Eugene Peterson quotes Annie Dillard in his book The Contemplative Pastor*.
Dillard says

“I know only enough of God to want to worship Him by any means ready to hand….There is one church here so I go to it….It is unfashionable because it is ridiculous. How can searchers after God and seekers after beauty stomach the ‘dancing bear act’ that is staged in Christian churches, Protestant and Catholic alike, week after week?” Dillard, cheerfully and matter-of-factly, goes anyway. Her tour de force on worship, “An Expedition to the Pole,” provides the image and rationale. “Wherever we go, to the North Pole or the church, there seems to be only one business at hand: that of finding workable compromises between the sublimity of our ideas and the absurdity of the fact of us”. “Why do we people in churches seem like cheerful, brainless tourists on a packaged tour of the Absolute?…The churches are children playing on the floor with their chemistry sets, mixing up a batch of TNT to kill a Sunday morning. It is madness to wear ladies’ straw hats and velvet hats to church; we should all be wearing crash helmets. Ushers should issue life preservers and signal flares: they should lash us to our pews. Explorers [to the North Pole] unmindful of ‘conditions’ died. Why don’t similarly unprepared worshipers perish on the spot?”

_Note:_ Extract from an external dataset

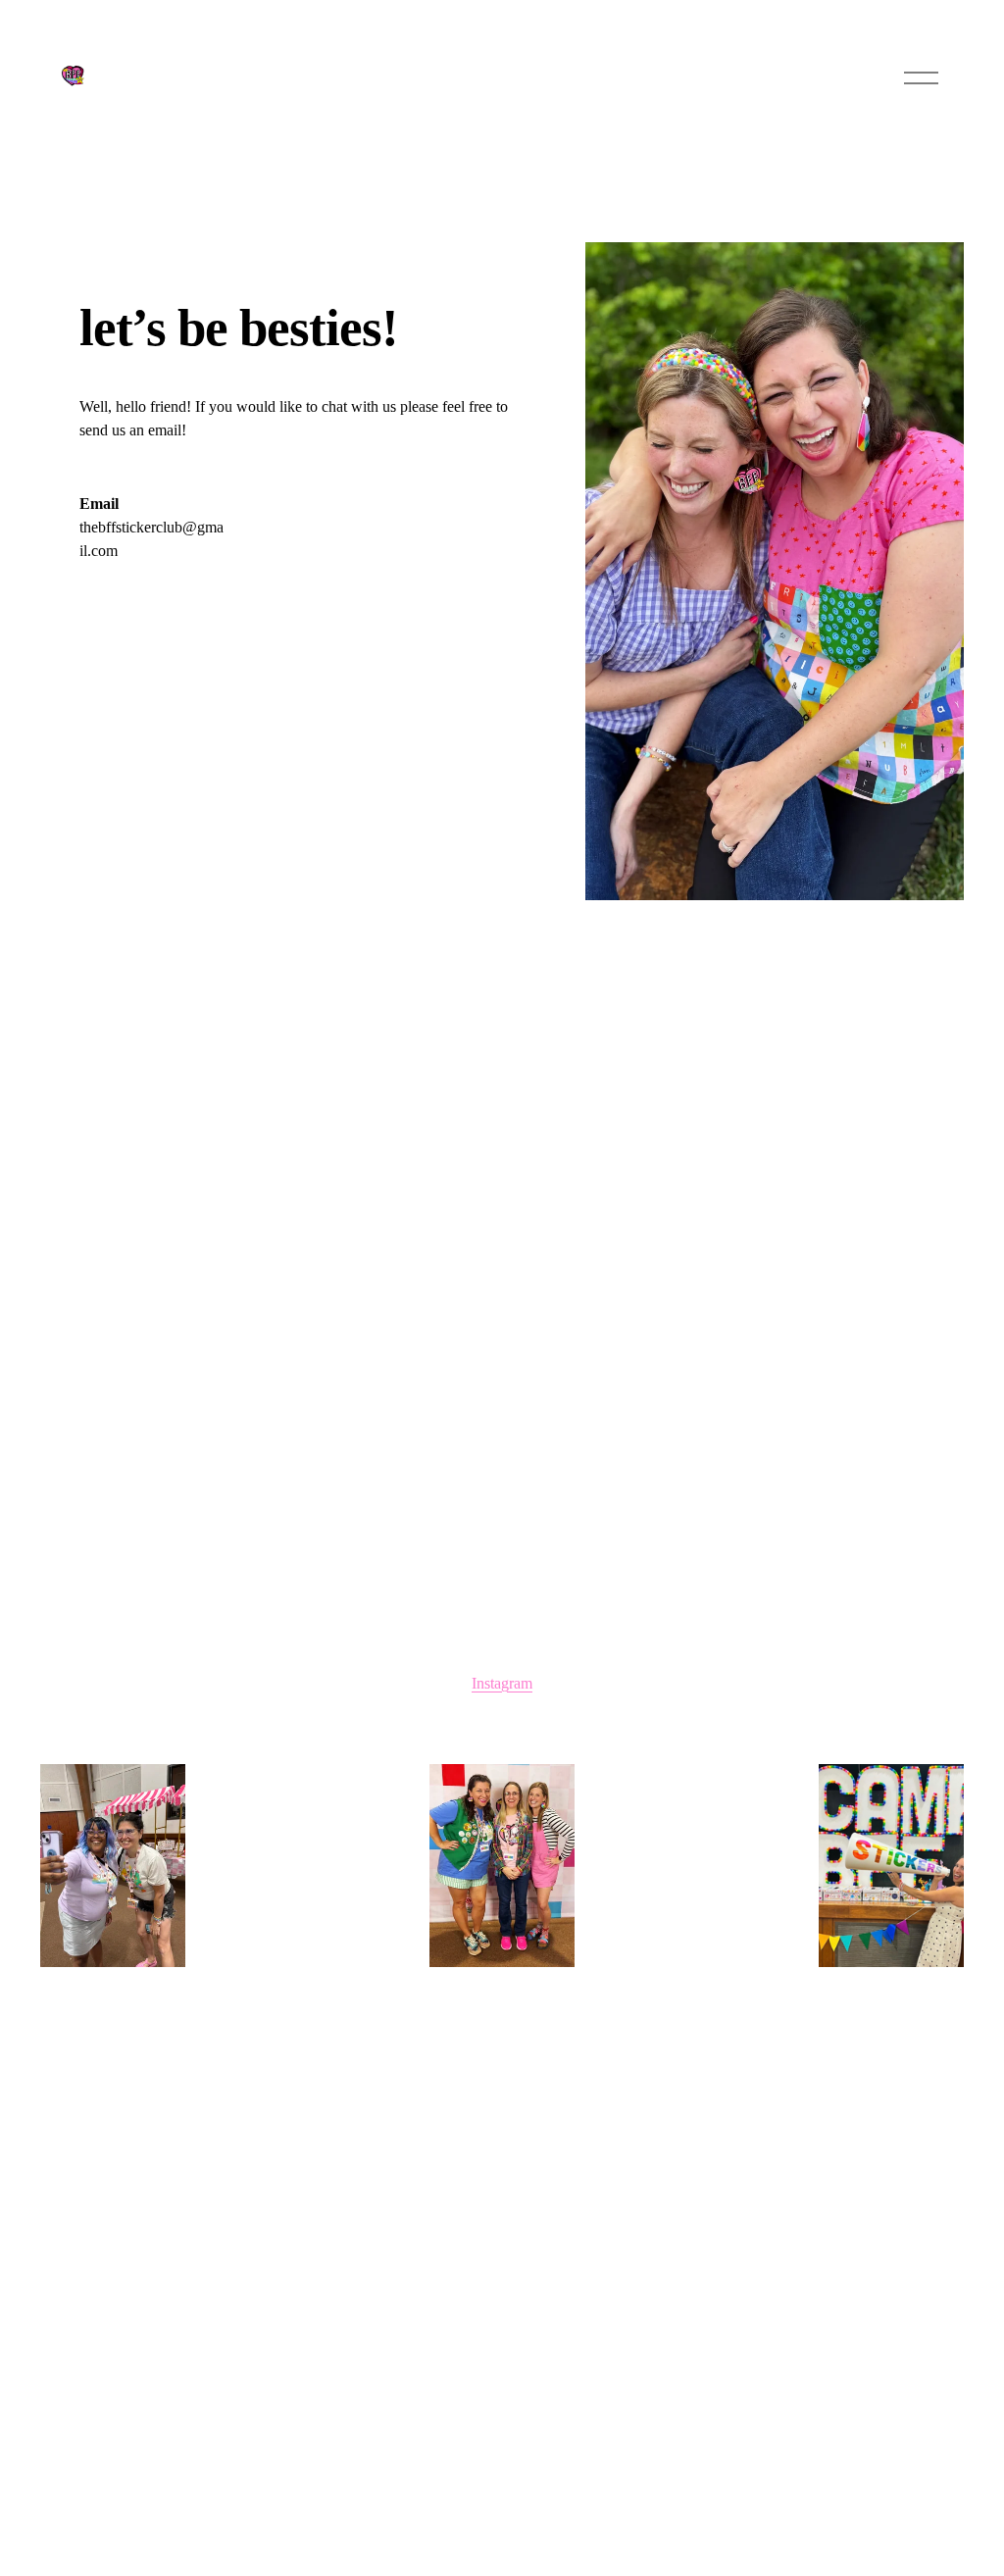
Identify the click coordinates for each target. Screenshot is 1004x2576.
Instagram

After attending this local church gathering I came home and read a meditation from my book of Celtic Daily Prayer*. Perhaps there is an answer to my unasked questions in these words:

Where are you to begin? Begin where you are. Make that one corner, room, house, office, as like heaven as you can. Begin? Begin with the paper on the walls, make that beautiful; with the air, keep it fresh; with the very drains make them sweet. Abolish whatsoever makes a lie – in conversation, in social intercourse, in correspondence in domestic life. This done, you have arranged for a heaven, but you have not got it. Heaven lies within: in kindness, in humbleness, in unselfishness, in faith, in love, in service. To get these in, get Christ in. Teach all in the house about Christ – what He did and what He said, and how He lived. Teach it not as a doctrine, but as a discovery, as your own discovery. Live your own discovery.
Then pass out into the city. Do all to it that you have done at home.#

Begin at home, begin with the people closest to me, begin to build a community, begin to reach a city, begin to reach a world. I will begin right now.

*Peterson, Eugene H. The Contemplative Pastor. Grand Rapids: Wm. B. Eerdmans Publishing Co., 1993.
#Northumbria Community. Celtic Daily Prayer: Inspirational Prayers and Readings from the Northumbria Community. London: HarpersCollinsPublishers, 2005, p. 714, 715.